In a recent private tasting, Carel pitted the Boplaas Cape Vintage Reserve 2016 against the Vintage Port of the same year by Portugal-based Sandeman, one of the world’s oldest and biggest brands. The Sandeman was made from Touriga Nacional, Touriga Franca, Touriga Roriz, Tinta Cão and Souzão while the Boplaas was crafted at its Calitzdorp winery from Touriga Nacional, Tinta Barocca, Souzão and Touriga Franca.
“The Sandeman is a consistent champion, but in this case, flavour integration was certainly finer in our version,” says Carel. “Both will continue to develop with age – for even more than 30 years.”
Independent panels of experts are likely to agree.
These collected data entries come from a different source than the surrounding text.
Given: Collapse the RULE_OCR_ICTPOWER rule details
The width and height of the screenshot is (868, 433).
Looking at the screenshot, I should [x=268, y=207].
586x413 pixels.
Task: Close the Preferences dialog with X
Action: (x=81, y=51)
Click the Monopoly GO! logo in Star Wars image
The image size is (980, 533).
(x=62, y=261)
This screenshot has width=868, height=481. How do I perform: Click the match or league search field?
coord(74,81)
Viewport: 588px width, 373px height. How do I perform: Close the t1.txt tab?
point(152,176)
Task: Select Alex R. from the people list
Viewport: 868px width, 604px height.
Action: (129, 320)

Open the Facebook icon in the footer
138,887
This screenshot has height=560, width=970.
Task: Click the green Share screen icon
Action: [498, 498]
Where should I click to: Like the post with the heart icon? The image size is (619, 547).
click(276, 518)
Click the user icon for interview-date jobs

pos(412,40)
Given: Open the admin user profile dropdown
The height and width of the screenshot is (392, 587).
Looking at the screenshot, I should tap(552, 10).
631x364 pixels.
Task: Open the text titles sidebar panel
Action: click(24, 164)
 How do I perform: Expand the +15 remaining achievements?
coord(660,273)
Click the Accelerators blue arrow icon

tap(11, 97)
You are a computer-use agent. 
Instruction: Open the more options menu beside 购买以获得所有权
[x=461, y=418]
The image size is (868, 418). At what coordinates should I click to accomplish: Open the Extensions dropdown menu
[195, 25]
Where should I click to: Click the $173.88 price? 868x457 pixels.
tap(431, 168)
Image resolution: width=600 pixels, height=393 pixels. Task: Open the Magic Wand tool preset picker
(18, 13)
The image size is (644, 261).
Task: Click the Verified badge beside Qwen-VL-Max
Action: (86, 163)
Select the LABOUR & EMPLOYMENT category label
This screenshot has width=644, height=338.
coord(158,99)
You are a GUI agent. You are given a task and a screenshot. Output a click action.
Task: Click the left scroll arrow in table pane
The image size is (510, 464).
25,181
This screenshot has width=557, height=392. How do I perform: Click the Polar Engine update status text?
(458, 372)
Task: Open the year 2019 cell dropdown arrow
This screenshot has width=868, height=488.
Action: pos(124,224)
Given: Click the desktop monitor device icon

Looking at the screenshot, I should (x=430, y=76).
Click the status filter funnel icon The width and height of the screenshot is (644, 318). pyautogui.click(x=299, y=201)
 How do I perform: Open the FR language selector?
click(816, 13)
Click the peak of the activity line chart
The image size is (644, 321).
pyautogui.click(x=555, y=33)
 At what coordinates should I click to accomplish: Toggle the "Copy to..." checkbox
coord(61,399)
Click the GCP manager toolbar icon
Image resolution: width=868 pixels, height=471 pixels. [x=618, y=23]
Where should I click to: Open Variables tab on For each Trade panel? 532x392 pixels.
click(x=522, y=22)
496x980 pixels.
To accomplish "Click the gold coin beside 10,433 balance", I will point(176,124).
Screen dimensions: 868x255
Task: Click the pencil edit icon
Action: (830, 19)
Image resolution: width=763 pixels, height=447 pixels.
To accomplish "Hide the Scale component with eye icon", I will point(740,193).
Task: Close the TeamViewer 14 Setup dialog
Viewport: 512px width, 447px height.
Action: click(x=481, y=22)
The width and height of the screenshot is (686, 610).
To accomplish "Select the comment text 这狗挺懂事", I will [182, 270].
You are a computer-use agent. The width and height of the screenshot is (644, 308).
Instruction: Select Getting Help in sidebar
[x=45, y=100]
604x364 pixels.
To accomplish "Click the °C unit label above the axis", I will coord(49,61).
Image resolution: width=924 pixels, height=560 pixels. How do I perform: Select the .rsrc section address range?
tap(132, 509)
The same have awarded Boplaas port with amongst others, 95 points from UK-based Master of Wine Tim Atkin; five stars from Platter’s South African wine guide; Double Gold at Veritas; multiple medals at Old Mutual Trophy Wine Show; and, the title as country best at the Michelangelo International Wine & Spirits Competition.
In terms of value, South Africans are in the best possible position. “The Sandeman will set you back around R1 500 while the Boplaas is listed at just R350/bottle,” Carel says.
Boplaas was the first South African winery to make port in a drier style (90 – 100/l sugar) and higher alc (18,5 – 19,5%) in 1989. “In that year we also bottled the first of our famous reserves, which are denoted by their black labels,” he says. “The 1989 was rated as one of the top 150 wines in the world in an Italia Wine Guide alongside wines like Chateau Margaux.”
Boplaas port is made from traditional port cultivars, farmed in the ideal climate of the Little Karoo. It is vinified in the traditional open-top lagars with manual punch downs and fortified with unaged brandy spirits. After two years in old Portuguese oak barrels it is bottled unfined and unfiltered.